The data cleaning checklist

Use this checklist every time you receive a new dataset. It takes 15 minutes and saves hours.

1. Shape check. How many rows and columns? Does it match what you expected?

2. Column types. Are numbers stored as numbers? Dates as dates? Look for text columns hiding in numeric fields.

3. Missing values. How many blanks per column? Is the missingness random or systematic?

4. Duplicates. Check for exact duplicates on key identifiers (email, ID, order number).

5. Value ranges. Are all values within expected bounds? No negative ages, no future dates, no percentages above 100.

6. Categorical consistency. Do categories have standardized names? No "USA" vs "US" vs "United States."

7. Outlier scan. Sort each numeric column ascending and descending. Do the extremes make sense?

8. Referential integrity. Do IDs in one table match IDs in related tables? Orphan records break JOINs.

🔑Document everything

Keep a cleaning log. Write down every transformation you make: "Removed 47 duplicate rows based on email. Filled 12 missing revenue values with column median ($234). Standardized state names to two-letter abbreviations." Future you — and your teammates — will thank you.

Key takeaways

Bad data costs real money. Trillions annually across industries. Every wrong decision built on dirty data is a preventable loss.
Five types of dirty data: missing values, duplicates, inconsistent formatting, outliers, and wrong data types. Learn to spot all five.
Missing values need strategy, not deletion. Choose between removing, filling, forward-filling, or flagging based on how much data is missing and whether the missingness is random.
Not all outliers are errors. Investigate before removing. Use median instead of mean when outliers are real but extreme.
Standardize formats ruthlessly. One country name format. One date format (ISO 8601). One boolean format. Document the standard.
Use the 8-step checklist on every new dataset: shape, types, missing values, duplicates, ranges, categories, outliers, referential integrity.

Knowledge Check

1.A customer database has blank revenue fields for 35% of records. All missing values belong to customers who signed up through a free trial. What is the best approach?

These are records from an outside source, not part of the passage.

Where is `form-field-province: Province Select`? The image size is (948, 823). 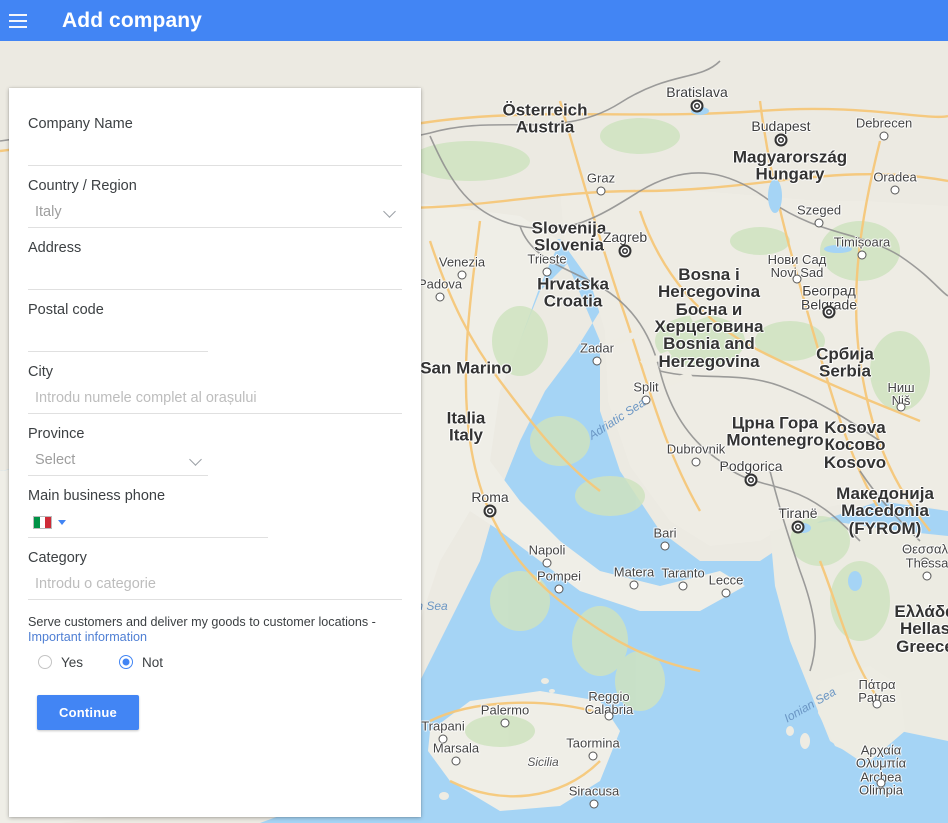
form-field-province: Province Select is located at coordinates (215, 445).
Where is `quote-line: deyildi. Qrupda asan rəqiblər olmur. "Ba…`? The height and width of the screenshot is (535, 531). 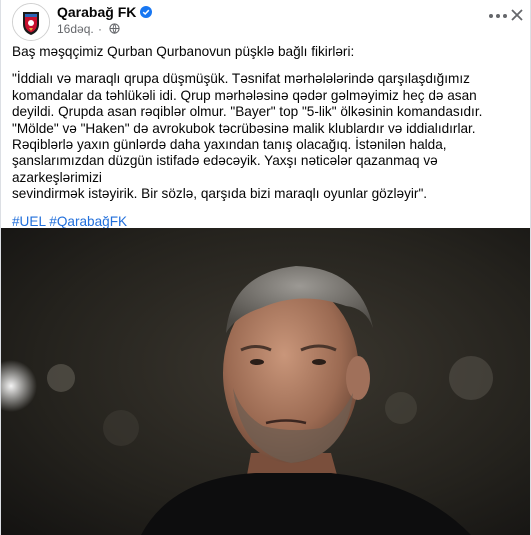 quote-line: deyildi. Qrupda asan rəqiblər olmur. "Ba… is located at coordinates (248, 112).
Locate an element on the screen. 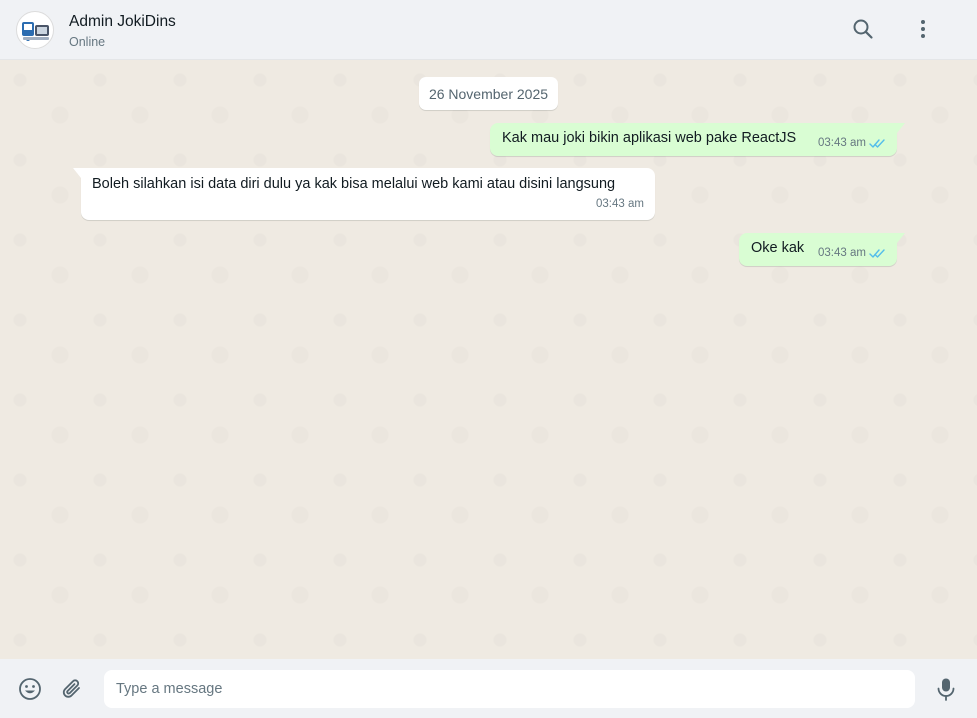  date-divider: 26 November 2025 is located at coordinates (488, 94).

2.Your GROUP BY query on a 'country' column returns 7 rows for the United States: 'US', 'USA', 'United States', 'us', 'U.S.', 'united states', and 'US '. What happened and how do you fix it?

3.An e-commerce dataset shows an order for $847,000 when the average order value is $85. Should you remove it?

4.What is the most important reason to document every data cleaning step you perform?